Segment Start: Information given

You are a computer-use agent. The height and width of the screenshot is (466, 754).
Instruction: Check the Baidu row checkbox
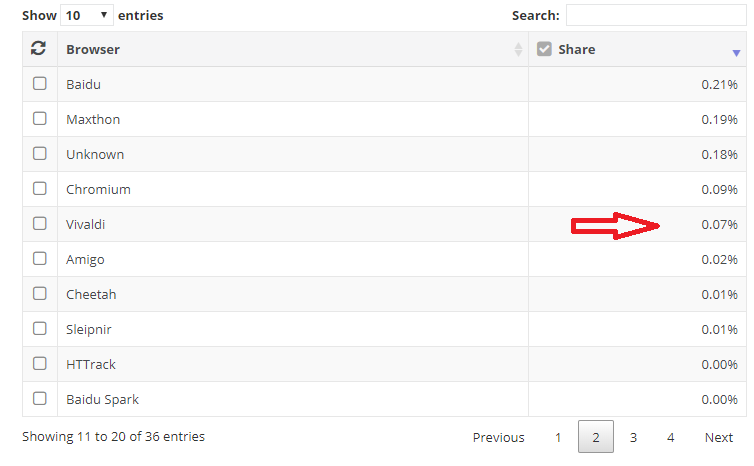[40, 84]
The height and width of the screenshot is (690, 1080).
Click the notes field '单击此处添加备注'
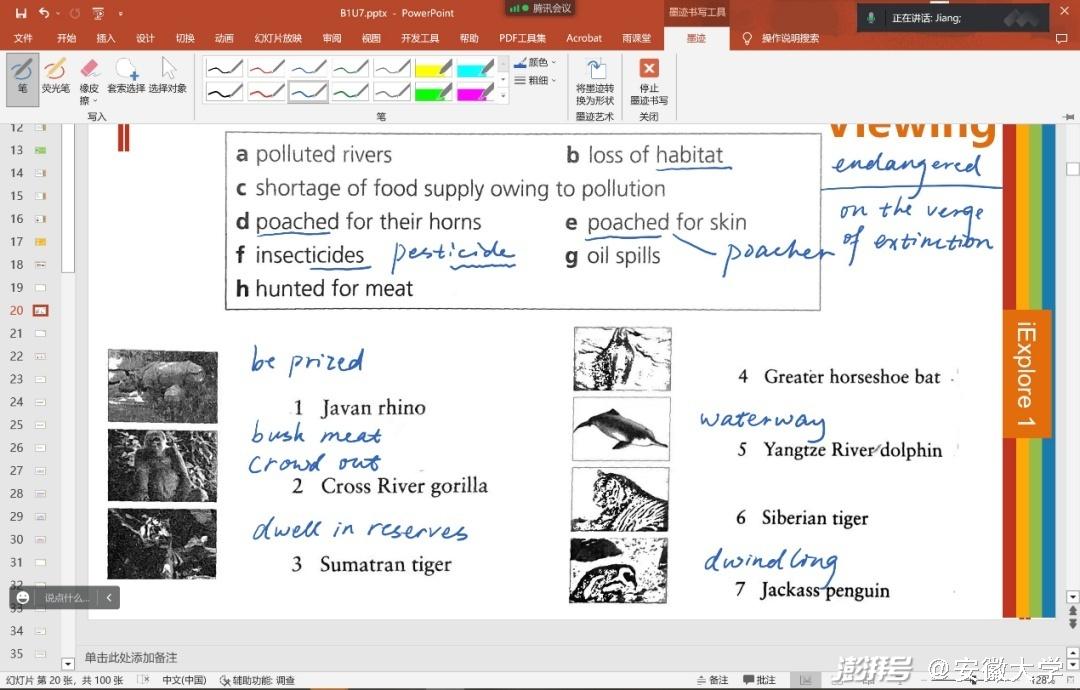[131, 657]
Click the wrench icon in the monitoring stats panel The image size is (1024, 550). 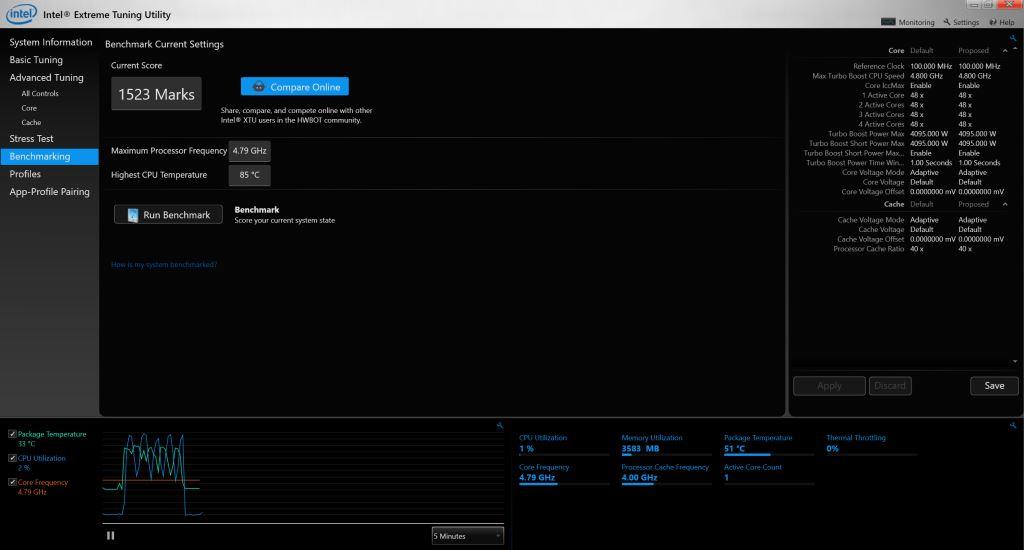pyautogui.click(x=1013, y=425)
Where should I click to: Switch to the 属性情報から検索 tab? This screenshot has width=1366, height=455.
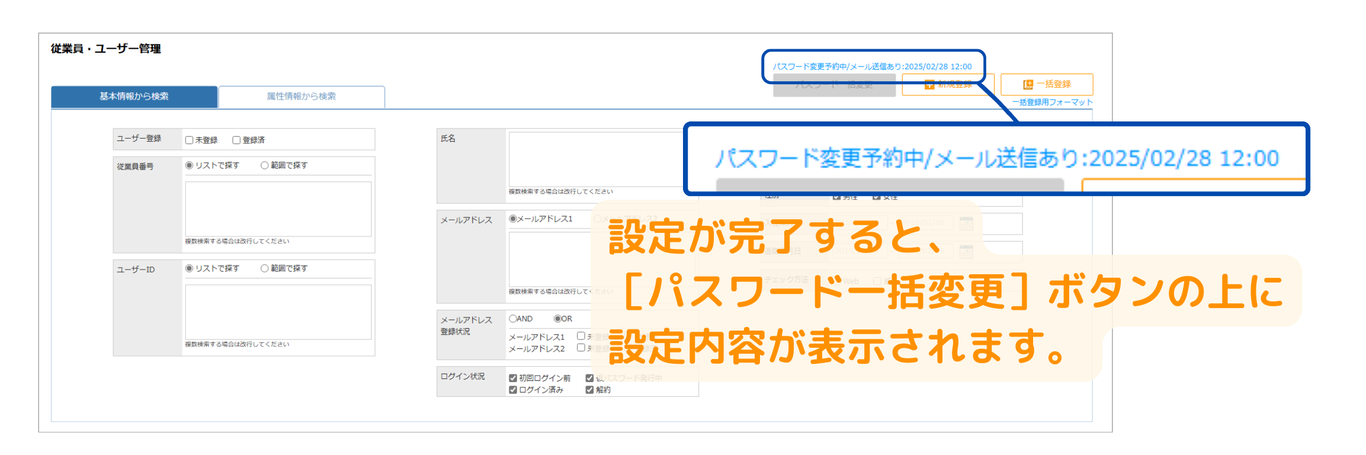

Segment End: Information given

#### [What to produce]
Wherever the word "width" appears in the entries above, copy that line.

#### [Your response]
You are a computer-use agent. The height and width of the screenshot is (466, 754).
The height and width of the screenshot is (690, 1080).
Where should I click to: Switch to the 属性情報から検索 tab? This screenshot has width=1366, height=455.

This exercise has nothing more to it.